» **EXERCISE 1**
Please repeat the entries in Block 1 word for word, with the pictures left out.

** start of DOCUMENT SEGMENT **

I wrote the other day about being “re-born” on the 4th of July. While I pondered over our trip, my daughters and mine, I thought about how eventful the whole thing was. I started with our day of departure and our final packing for the flight and came up with these thoughts.

24 July 2011. We packed our bags (I know, it sounds like a song lyric), not sure of what to bring or to wear on the flight, Then a friend dropped us off at London Heathrow Airport. Midway over the Atlantic ocean, it finally dawns on me that we are going to visit our home for the first time in eleve years. Emotional moment.

The clouds that have been following us from London Heathrow have turned into a storm that the pilot has to avoid. He does a great job as we arrive at Atlanta Airport early. The elation at arriving early soon disappears when we find out that due to lightening striking the runway repeatedly all flights have been delayed.

After an eight hour layover in Atlanta, we finally take off and arrive at Bentonville, Arkansas. It is two in the morning. We disembark to a hot and muggy morning with a temperature of 89 degrees Fahrenheit. It was like walking into a wall of heat. I had forgotten how hot Arkansas can get in the summer.We are both tired, sleepy and sweaty. Welcome home.

** end of DOCUMENT SEGMENT **
** start of ENTRIES SUPPLIED **

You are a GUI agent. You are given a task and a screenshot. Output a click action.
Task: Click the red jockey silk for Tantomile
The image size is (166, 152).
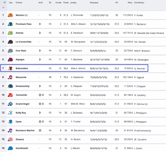(x=10, y=95)
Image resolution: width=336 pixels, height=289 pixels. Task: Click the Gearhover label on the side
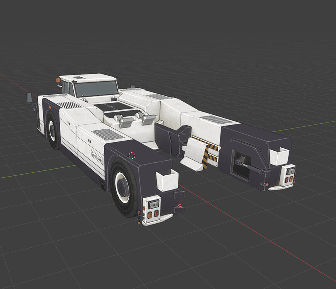pos(97,157)
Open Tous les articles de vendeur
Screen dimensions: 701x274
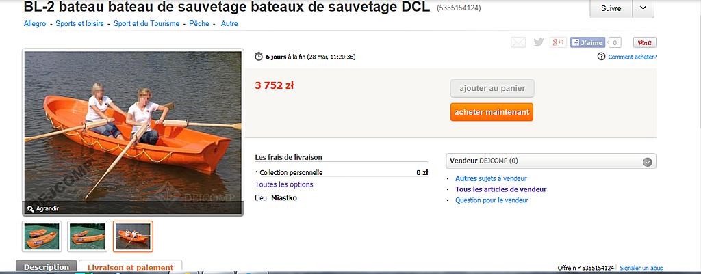tap(500, 189)
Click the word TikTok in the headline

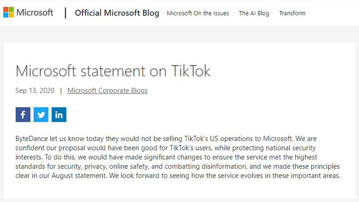191,71
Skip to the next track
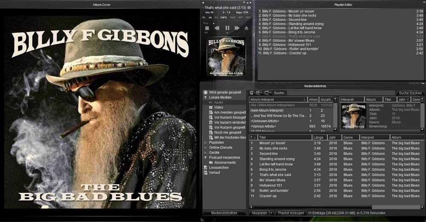The width and height of the screenshot is (426, 222). (237, 28)
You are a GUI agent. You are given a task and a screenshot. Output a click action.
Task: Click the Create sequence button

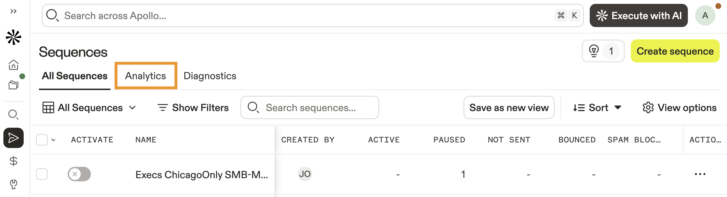point(675,51)
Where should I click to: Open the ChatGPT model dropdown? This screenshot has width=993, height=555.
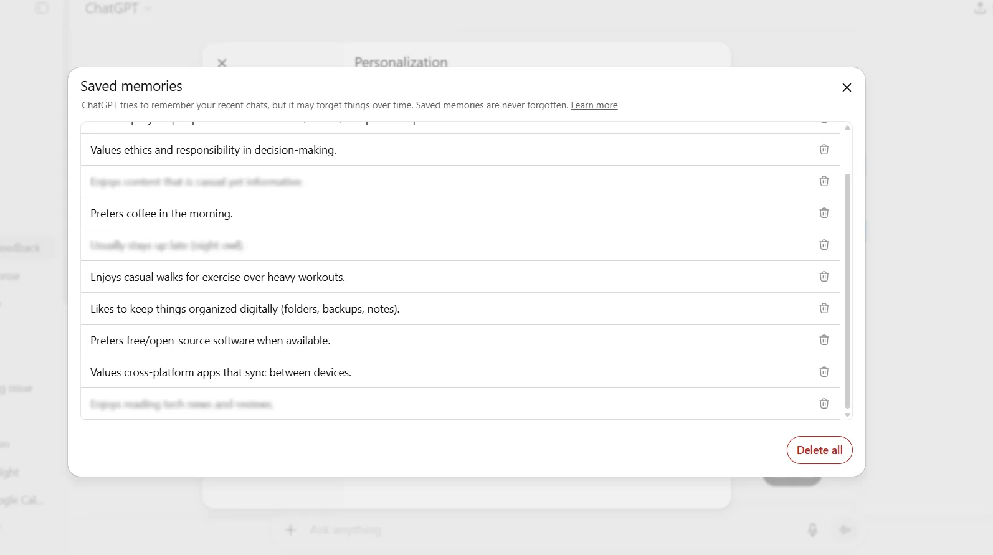point(118,9)
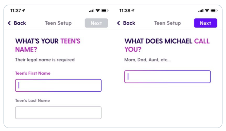
Task: Tap the signal bars on the right status bar
Action: pyautogui.click(x=201, y=11)
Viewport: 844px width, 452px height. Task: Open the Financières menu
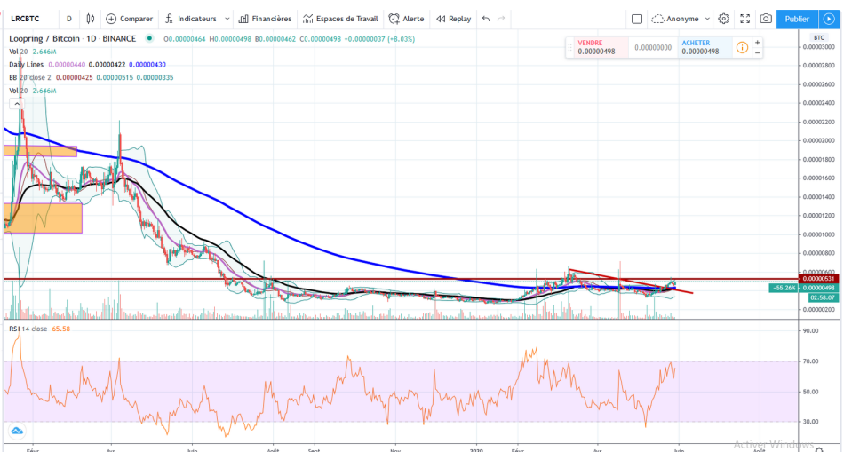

** end of ENTRIES SUPPLIED **

» **EXERCISE 2**
List every number written in digits in the travel account.

» **WRITTEN ANSWER 1**
You are a GUI agent. You are given a task and a screenshot. Output a click action.
Task: Click the red jockey silk for Tantomile
The image size is (166, 152).
(x=10, y=95)
Image resolution: width=336 pixels, height=289 pixels. Task: Click the Gearhover label on the side
pos(97,157)
Open Tous les articles de vendeur
Screen dimensions: 701x274
tap(500, 189)
Click the word TikTok in the headline

191,71
Skip to the next track
The width and height of the screenshot is (426, 222). (237, 28)
You are a GUI agent. You are given a task and a screenshot. Output a click action.
Task: Click the Create sequence button

point(675,51)
Where should I click to: Open the ChatGPT model dropdown? This screenshot has width=993, height=555.
point(118,9)
Task: Tap the signal bars on the right status bar
Action: pyautogui.click(x=201, y=11)
Viewport: 844px width, 452px height. Task: Open the Financières menu

» **WRITTEN ANSWER 2**
4 (in "4th of July"), 24, 2011, 89